While earlier versions of the 2026 spending bill for federal gun regulators had a hefty budget cut and lots of restrictions on how it was spent, the current version looks a lot more 2024. 

The House Commerce, Justice, Science, and Related Agencies bill, H.R.6938, passed the body on Jan. 8 in a fairly sweeping and bipartisan 397-28 vote. Now sent to the Senate, where RINO – and past gun control supporter – U.S. Sen. Susan Collins (R-Maine) chairs the Appropriations Committee, the bill provides the ATF a budget very similar to what it enjoyed under the Biden administration. 

Both the House and Senate versions have ATF with a $1.585 billion budget for fiscal year 2026 and little stipulations on how the money is spent. That figure is a slight drop from the agency's $1.618 billion enacted 2025 budget, which President Biden signed. 

The figure also differs sharply from the Republican-controlled House's initial $1.2 billion proposed budget for the Bureau unveiled last July, working with the Trump administration's request. That level would have forced ATF to cut as many as 1,400 positions. Further, the original version would have defunded initiatives to police stabilizing braces or 80 percent lowers/frames, implement or promote so-called "red flag" laws, or enforce the fuzzy Biden-era "Engaged in the Business" rule on selling guns without an FFL. 

"As a member of the CJS Appropriations Subcommittee, I fought to include pro-2A cuts and policy riders in the FY26 CJS appropriations bill," said U.S. Rep. Andrew Clyde (R-Ga) after the bill was marked up. "Yet these critical Second Amendment protections were surrendered during negotiations." 

It is expected that the package will be approved by Congress before the end of the month. 

Pro-2A groups such as Gun Owners of America and the National Association of Gun Rights are asking members and concerned individuals to reach out to their lawmakers about the CJS bill. 

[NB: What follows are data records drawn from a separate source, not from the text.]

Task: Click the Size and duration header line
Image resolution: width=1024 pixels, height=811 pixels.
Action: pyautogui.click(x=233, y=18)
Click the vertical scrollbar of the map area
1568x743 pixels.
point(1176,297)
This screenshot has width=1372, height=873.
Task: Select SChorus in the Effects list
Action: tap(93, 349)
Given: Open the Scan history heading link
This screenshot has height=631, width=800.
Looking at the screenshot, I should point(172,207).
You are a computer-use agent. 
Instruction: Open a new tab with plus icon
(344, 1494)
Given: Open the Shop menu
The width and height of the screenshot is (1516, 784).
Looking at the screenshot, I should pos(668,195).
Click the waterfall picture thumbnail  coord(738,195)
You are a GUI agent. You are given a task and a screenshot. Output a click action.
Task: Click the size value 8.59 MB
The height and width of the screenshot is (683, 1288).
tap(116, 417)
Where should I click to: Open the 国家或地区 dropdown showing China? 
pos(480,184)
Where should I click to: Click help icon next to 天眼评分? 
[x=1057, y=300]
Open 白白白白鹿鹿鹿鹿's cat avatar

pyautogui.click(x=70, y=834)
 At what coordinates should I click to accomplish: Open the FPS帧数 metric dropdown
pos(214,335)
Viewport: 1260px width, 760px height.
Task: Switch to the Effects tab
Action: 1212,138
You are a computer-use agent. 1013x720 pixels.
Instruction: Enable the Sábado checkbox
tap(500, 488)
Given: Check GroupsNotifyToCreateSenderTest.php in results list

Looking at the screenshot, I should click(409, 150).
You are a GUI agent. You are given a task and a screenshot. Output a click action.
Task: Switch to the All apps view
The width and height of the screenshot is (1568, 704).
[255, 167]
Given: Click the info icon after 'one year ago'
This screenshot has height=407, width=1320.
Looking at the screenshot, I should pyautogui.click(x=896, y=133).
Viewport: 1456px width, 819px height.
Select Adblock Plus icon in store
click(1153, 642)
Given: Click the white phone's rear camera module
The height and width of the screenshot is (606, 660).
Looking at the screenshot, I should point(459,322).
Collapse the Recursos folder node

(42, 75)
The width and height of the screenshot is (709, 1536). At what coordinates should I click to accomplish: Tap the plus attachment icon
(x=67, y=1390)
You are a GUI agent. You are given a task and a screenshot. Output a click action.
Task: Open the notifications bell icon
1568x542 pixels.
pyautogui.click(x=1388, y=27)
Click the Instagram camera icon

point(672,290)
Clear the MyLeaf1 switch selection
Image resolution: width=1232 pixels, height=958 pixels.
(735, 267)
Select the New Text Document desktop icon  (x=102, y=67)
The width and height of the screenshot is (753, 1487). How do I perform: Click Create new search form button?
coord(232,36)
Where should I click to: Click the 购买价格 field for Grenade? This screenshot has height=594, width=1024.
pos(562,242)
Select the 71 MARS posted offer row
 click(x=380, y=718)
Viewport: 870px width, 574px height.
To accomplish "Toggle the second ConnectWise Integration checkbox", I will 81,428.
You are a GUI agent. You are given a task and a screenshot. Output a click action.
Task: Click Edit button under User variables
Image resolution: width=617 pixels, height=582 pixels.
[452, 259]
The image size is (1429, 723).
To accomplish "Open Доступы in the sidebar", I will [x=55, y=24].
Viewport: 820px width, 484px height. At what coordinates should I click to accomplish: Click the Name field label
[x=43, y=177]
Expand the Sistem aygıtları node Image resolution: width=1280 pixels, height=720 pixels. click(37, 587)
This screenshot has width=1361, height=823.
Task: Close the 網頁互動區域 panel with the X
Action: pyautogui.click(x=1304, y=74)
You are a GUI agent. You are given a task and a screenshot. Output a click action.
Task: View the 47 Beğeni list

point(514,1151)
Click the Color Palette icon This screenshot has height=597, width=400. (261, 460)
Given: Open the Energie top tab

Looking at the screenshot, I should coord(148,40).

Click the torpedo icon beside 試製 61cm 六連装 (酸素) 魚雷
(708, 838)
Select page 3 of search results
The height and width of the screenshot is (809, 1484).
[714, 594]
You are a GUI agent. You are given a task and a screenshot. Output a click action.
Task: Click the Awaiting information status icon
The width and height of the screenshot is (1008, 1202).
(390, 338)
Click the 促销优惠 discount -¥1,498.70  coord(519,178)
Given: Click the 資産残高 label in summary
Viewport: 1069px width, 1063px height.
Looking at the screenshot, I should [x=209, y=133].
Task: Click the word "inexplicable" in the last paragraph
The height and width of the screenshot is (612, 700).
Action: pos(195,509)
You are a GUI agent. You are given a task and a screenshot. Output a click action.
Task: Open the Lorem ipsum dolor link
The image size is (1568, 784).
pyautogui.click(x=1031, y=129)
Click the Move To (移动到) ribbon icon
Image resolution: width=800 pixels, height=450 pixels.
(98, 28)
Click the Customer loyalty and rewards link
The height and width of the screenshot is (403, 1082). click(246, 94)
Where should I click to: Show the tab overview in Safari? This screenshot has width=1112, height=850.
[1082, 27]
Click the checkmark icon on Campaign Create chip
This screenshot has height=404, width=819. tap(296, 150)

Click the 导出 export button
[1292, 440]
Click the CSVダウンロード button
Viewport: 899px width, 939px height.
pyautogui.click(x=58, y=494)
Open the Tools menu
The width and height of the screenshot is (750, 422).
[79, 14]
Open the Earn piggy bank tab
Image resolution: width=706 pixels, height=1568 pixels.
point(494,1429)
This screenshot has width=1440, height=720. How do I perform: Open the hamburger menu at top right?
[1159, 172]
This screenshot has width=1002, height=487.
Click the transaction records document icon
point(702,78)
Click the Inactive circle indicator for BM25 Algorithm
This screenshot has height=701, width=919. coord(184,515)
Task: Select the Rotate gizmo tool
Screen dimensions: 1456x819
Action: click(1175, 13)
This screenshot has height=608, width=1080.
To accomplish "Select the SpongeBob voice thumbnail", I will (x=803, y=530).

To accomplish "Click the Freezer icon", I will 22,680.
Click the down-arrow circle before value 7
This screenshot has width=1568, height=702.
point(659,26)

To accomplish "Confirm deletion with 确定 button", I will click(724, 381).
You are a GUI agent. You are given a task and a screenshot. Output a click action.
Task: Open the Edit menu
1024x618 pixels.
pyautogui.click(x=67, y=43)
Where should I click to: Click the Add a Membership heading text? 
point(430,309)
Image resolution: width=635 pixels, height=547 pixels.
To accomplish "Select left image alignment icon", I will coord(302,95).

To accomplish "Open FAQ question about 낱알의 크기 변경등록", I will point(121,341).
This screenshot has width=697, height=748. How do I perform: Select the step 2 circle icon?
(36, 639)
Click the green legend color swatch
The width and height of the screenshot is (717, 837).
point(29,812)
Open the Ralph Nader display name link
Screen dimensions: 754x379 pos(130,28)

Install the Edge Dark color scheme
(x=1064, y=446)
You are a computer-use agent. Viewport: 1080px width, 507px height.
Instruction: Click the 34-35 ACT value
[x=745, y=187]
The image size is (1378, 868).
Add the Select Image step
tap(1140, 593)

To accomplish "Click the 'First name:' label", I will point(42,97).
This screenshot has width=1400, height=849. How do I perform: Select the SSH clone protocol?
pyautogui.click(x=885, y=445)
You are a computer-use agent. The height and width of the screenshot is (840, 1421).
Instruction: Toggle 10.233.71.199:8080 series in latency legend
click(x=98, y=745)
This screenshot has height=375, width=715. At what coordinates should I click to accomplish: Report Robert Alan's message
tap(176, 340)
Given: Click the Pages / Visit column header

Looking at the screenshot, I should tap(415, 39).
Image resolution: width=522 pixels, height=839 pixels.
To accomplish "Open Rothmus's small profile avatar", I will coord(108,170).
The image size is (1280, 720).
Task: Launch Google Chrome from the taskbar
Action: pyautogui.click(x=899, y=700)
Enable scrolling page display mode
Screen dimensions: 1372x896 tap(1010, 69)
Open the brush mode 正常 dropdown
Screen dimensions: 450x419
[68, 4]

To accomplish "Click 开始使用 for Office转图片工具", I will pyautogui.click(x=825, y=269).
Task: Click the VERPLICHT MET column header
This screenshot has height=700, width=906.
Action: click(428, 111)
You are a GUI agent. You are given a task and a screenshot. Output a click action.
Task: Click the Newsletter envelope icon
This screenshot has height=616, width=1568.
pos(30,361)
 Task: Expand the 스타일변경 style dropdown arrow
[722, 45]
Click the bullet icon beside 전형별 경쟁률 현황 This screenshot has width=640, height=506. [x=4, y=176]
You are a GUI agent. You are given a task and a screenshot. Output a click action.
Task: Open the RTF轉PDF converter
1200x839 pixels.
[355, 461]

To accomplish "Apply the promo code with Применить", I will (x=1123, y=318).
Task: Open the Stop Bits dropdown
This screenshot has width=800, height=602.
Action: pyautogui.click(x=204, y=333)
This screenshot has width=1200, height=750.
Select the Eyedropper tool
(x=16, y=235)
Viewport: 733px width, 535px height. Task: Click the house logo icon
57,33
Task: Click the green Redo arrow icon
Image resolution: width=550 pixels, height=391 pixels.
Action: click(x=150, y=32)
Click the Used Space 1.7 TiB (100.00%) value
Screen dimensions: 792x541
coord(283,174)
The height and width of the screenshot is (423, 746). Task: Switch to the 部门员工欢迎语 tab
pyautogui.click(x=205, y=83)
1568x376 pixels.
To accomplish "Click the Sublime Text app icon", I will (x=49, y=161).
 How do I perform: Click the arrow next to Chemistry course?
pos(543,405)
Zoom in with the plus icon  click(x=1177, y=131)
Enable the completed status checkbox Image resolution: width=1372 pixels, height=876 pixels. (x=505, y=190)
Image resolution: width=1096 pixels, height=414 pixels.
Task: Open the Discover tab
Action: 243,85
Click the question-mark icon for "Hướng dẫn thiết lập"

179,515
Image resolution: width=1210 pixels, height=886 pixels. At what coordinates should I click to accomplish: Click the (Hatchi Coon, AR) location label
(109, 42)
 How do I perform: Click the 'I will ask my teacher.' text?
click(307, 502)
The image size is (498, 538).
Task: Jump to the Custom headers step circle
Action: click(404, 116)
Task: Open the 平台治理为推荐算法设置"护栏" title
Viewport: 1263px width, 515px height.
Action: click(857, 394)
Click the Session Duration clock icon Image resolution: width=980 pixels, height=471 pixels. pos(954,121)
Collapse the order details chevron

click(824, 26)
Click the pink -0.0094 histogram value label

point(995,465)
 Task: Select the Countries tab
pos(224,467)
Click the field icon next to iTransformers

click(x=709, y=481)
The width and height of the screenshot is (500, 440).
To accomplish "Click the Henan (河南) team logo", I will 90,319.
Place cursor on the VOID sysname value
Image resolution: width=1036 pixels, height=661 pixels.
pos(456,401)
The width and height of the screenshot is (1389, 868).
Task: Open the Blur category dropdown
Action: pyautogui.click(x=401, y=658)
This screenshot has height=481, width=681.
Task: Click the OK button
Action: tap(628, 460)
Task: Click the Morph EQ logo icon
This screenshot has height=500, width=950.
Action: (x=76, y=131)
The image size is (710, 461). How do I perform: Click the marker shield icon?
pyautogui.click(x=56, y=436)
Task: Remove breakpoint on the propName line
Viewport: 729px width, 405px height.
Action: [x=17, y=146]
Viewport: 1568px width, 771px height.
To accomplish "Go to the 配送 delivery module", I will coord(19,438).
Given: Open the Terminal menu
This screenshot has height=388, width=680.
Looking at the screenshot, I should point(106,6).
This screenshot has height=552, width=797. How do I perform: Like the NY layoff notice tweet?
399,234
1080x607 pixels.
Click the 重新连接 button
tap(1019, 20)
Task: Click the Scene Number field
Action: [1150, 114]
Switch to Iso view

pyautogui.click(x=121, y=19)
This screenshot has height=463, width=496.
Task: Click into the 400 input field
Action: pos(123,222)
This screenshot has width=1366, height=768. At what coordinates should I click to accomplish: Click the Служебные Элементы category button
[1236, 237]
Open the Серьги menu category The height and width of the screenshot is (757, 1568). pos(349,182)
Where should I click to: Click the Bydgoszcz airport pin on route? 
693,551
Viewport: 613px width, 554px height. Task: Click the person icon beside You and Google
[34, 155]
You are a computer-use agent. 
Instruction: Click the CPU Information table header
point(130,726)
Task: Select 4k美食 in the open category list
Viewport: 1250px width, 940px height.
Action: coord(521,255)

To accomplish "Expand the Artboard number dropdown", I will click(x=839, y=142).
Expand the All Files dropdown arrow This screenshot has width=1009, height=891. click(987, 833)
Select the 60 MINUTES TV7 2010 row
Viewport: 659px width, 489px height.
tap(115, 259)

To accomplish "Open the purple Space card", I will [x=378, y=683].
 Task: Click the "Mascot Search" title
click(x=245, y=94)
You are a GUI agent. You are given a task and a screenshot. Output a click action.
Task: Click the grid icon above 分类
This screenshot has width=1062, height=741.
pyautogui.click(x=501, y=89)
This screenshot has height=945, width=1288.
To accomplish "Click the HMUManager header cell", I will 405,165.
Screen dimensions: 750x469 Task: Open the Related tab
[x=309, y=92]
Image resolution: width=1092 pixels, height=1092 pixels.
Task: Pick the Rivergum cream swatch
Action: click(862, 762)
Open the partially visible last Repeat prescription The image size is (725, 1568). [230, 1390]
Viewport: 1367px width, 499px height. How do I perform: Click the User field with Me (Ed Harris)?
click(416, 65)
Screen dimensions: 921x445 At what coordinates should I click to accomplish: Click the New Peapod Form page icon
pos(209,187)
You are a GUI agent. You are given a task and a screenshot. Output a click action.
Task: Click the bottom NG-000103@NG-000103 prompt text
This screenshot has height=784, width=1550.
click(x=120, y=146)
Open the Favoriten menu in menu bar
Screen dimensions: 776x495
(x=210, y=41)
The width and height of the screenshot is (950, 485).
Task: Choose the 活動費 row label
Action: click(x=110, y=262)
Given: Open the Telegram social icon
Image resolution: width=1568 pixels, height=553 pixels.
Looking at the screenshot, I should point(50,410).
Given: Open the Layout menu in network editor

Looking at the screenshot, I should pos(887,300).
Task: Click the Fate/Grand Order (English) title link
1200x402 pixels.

"When put in position to cut the ATF budget and roll back Biden-era gun grabs, Speaker Johnson and Congress folded quicker than Nicolás Maduro’s bodyguards," said NAGR in a statement. "And now the Senate is next, with Senators like Susan Collins leading the charge, it could get worse. Collins has been the architect of a plan to extend Biden-era ATF funding, putting more gun-grabbing agents on the streets, and ignoring the cuts House Republicans should have delivered."